**DOCUMENT SECTION**
-=-=-

Q: The topic of your report this time is "Multimodal Synthesis in Virtual Humans". In your speech, you focused on the latest achievements in virtual humans and the application of multimodal technology in virtual humans. What was the opportunity that led you to start researching this project?

Yu Dong: First, we are increasingly aware that a single technology can do very little, so we need to combine many technologies to produce more influential results.

Second, Tencent AI Lab set up all the research directions needed for virtual humans at the beginning, including speech, natural language processing, machine learning, computer vision, etc. Therefore, the conditions we currently have for the virtual human project are already relatively mature.

Third, multimodal interaction is an inevitable trend of historical development, and we estimate that this technology will become more and more important in the next few years.

Q: What is the current progress of the virtual human project?

Yu Dong: We started planning this project in the second half of last year, and we really started to organize this project at the beginning of this year. After eight months of research, the project has made some progress. (Related progress can be found in the above report)

-=-=-

**INFORMATION PROVIDED**
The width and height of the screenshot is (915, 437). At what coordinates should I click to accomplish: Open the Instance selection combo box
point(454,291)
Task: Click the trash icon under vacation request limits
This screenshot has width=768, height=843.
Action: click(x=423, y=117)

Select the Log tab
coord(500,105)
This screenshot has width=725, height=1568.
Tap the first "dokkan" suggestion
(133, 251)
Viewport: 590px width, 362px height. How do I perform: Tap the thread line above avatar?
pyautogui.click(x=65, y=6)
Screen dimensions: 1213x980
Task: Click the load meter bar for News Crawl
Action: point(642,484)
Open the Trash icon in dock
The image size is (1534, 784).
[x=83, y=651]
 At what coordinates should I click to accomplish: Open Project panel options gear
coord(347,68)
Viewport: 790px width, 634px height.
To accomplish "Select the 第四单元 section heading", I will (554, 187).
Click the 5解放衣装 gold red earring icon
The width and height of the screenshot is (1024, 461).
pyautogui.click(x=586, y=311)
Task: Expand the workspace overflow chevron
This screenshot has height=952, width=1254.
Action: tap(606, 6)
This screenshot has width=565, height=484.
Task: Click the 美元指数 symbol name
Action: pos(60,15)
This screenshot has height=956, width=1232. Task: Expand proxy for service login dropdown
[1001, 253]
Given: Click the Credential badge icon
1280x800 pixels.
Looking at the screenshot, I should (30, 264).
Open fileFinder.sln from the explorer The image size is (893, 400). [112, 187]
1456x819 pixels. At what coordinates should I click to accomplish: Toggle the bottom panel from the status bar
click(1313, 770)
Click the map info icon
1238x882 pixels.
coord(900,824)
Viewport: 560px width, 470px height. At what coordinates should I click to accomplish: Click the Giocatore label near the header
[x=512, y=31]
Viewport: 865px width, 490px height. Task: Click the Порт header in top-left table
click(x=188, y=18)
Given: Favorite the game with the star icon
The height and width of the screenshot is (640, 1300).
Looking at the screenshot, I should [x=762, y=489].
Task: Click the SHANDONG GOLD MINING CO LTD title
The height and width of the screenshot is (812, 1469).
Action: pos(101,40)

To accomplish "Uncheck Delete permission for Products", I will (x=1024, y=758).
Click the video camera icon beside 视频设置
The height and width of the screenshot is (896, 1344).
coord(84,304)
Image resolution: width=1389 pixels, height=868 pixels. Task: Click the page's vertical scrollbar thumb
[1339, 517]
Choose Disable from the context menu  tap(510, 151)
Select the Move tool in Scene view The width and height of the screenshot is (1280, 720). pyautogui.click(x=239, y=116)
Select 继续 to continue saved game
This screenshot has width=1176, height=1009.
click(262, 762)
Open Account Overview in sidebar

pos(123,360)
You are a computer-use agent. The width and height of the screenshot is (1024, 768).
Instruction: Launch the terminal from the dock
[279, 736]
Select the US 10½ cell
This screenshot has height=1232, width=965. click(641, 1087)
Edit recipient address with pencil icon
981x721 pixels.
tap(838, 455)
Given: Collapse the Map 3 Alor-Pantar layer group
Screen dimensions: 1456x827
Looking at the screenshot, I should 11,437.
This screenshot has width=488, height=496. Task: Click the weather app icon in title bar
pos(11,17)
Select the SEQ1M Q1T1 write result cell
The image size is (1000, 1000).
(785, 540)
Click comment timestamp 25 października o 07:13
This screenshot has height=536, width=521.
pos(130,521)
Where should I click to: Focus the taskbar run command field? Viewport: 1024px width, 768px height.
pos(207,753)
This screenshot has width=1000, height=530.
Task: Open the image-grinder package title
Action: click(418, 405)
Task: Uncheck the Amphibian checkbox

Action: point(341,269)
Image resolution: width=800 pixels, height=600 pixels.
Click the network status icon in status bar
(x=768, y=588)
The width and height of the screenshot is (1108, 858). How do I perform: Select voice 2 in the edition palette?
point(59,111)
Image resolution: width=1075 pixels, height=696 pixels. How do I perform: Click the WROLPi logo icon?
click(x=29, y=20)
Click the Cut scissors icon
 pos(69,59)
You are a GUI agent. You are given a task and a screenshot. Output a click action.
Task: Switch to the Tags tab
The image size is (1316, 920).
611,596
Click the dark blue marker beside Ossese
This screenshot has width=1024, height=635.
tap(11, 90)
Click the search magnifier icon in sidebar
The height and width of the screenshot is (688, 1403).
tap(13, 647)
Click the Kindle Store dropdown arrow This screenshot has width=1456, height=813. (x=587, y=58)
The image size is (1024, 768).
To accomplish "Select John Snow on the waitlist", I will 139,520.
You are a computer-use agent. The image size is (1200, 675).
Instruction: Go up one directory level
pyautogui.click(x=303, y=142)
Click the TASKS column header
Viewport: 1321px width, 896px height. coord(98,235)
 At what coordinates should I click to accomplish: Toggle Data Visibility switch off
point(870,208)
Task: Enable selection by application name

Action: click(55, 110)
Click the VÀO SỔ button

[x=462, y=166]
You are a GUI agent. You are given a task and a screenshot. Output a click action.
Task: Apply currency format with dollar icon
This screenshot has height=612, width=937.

-=-=-

**TASK DESCRIPTION**
From the interview on virtual humans, retype the stretch from "Third, multimodal interaction" through "the above report)". The entries stand apart from the interview on virtual humans and are separate material.

**ANSWER TO THE EXERCISE**
Third, multimodal interaction is an inevitable trend of historical development, and we estimate that this technology will become more and more important in the next few years.

Q: What is the current progress of the virtual human project?

Yu Dong: We started planning this project in the second half of last year, and we really started to organize this project at the beginning of this year. After eight months of research, the project has made some progress. (Related progress can be found in the above report)